MATERIALS PROVIDED
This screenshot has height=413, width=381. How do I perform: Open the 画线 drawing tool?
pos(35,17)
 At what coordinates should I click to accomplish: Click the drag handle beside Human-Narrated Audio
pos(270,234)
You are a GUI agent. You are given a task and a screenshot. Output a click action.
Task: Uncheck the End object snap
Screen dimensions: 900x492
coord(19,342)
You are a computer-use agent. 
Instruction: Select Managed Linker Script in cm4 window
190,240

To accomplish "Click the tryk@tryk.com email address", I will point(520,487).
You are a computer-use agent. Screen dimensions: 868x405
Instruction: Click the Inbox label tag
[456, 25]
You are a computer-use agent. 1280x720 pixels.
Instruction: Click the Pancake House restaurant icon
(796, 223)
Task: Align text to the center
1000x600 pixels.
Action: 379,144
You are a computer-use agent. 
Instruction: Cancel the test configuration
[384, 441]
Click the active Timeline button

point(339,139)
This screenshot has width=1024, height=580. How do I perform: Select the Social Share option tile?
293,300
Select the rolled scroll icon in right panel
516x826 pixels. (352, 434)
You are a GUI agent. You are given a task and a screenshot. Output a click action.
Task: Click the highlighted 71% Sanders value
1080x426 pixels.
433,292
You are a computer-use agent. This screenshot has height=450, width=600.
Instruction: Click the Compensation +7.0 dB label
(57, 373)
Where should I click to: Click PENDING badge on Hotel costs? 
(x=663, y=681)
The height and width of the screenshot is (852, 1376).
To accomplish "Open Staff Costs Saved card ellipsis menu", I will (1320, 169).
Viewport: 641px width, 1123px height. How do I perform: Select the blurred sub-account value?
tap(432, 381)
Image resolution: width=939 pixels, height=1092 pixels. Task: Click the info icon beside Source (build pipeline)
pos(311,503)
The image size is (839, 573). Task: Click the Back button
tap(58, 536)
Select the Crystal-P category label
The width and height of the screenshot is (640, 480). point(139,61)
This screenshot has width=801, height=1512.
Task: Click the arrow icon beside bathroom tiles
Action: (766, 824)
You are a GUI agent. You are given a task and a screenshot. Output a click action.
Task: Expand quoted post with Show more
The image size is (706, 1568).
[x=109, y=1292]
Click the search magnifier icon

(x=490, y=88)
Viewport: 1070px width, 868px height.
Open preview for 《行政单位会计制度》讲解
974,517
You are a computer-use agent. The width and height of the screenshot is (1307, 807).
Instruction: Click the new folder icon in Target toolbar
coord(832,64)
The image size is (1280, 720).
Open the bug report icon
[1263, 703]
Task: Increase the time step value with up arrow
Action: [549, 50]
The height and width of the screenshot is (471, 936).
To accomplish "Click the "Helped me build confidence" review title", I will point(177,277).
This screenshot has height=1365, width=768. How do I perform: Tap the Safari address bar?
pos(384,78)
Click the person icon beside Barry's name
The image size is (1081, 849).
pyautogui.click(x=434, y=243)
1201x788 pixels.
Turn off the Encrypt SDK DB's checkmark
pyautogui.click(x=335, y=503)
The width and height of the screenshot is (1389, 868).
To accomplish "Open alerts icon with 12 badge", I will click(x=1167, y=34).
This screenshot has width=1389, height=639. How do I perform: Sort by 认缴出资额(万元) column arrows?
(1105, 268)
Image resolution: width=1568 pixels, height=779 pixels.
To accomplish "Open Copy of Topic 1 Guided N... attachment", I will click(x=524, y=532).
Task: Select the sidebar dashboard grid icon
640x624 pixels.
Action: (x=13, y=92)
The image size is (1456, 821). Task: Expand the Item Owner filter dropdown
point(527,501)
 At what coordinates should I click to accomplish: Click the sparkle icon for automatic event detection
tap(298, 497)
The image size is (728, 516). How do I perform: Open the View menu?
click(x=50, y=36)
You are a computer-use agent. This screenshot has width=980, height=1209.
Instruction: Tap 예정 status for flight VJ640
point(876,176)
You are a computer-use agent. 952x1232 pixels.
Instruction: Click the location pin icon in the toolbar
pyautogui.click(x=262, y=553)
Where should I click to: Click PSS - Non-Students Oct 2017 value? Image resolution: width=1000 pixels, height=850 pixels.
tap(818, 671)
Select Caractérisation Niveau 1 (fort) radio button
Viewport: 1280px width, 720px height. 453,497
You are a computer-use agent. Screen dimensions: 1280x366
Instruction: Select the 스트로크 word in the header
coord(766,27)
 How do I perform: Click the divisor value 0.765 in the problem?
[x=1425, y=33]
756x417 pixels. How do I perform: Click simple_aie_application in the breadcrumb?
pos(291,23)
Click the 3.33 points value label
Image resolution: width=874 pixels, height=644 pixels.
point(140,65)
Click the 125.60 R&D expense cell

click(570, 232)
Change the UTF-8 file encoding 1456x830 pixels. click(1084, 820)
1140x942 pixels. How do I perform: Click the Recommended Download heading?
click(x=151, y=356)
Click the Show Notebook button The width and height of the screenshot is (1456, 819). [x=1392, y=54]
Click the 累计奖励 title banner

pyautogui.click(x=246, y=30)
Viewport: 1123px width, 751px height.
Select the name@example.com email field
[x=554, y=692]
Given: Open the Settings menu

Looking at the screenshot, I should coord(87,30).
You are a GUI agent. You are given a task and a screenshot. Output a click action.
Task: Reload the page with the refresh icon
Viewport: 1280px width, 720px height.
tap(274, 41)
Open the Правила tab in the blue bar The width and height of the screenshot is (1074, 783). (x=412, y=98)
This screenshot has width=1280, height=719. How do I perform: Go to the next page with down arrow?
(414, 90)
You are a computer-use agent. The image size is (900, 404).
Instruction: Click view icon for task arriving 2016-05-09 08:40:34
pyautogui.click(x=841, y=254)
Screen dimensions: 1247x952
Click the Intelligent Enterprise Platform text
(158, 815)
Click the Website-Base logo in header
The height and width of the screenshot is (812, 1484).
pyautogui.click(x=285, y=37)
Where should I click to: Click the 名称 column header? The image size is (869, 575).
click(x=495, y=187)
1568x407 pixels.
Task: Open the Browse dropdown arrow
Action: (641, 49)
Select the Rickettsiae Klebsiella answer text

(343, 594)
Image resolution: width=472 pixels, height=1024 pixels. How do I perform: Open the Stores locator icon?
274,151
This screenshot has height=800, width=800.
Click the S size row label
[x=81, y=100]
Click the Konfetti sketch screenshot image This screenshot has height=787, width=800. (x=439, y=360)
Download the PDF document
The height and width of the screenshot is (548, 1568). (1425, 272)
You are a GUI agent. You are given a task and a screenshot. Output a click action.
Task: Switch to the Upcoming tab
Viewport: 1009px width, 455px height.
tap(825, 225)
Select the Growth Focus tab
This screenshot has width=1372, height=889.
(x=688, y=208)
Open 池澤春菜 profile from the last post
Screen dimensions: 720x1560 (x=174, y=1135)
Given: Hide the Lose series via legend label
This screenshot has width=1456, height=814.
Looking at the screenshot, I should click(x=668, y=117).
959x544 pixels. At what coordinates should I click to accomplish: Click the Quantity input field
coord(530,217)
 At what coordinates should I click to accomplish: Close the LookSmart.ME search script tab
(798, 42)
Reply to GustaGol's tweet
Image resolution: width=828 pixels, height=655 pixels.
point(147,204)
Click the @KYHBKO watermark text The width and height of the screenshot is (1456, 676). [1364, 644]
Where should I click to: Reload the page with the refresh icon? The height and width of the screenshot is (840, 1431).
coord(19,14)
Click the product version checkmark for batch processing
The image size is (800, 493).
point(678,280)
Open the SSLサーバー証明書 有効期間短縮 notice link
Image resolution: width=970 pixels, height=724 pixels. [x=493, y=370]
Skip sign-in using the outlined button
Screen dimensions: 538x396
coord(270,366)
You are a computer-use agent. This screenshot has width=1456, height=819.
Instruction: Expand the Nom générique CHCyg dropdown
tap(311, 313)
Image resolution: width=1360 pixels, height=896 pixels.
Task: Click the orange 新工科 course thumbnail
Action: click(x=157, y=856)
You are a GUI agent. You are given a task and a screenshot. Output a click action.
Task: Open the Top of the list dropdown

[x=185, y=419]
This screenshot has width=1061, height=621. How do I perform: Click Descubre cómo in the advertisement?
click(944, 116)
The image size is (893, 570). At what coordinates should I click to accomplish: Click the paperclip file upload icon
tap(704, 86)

PROBLEM REQUIREMENTS
The answer must consist of every line from the entries that holds the string "Show".

FINISHED EXERCISE
Task: Expand quoted post with Show more
Click the Show Notebook button The width and height of the screenshot is (1456, 819). [x=1392, y=54]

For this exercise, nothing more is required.